3. The device according to claim 1, wherein

a voltage is detected per alkali storage battery cell or per module including plural alkali storage battery cells.

4. The device according to claim 3, wherein

in a case where a voltage of the alkali storage battery cell or the module is a threshold or higher, discharging of the alkali storage battery cell or the module is continued, and

in a case where the voltage of the alkali storage battery cell or the module is lower than the threshold, discharging of the alkali storage battery cell or the module having a voltage lower than the threshold is stopped.

5. The device according to claim 4, wherein

a circuit is changed such that a current flows through a bypass circuit that bypasses alkali storage battery cells having a voltage lower than the threshold or modules having a voltage lower than the threshold.

6. The device according to claim 5, wherein

the controller is configured to determine whether or not an output request from a control device for controlling driving of an automobile can be satisfied by discharging alkali storage battery cells other than alkali storage battery cells, which are disconnected from the circuit, or discharging modules other than modules including alkali storage battery cells, which are disconnected from the circuit, without applying a load equal to or higher than a threshold to the alkali storage battery cells or the modules, and

the controller is configured to determine whether an output value is set to be equal to or lower than a value requested from the control device for controlling the driving of the automobile by determining whether or not the output request from the control device for controlling driving of the automobile can be satisfied.

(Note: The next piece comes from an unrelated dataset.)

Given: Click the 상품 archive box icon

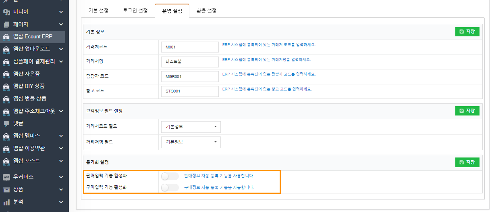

7. The device according to claim 6, wherein

based on the number of alkali storage battery cells which are disconnected from the circuit or the number of modules including alkali storage battery cells which are disconnected from the circuit, the controller is configured to determine whether or not the output request from the control device for controlling driving of the automobile can be satisfied by discharging alkali storage battery cells other than alkali storage battery cells, which are disconnected from the circuit, or discharging modules other than modules including alkali storage battery cells, which are disconnected from the circuit, without applying a load equal to or higher than a predetermined value to the alkali storage battery cells or the module.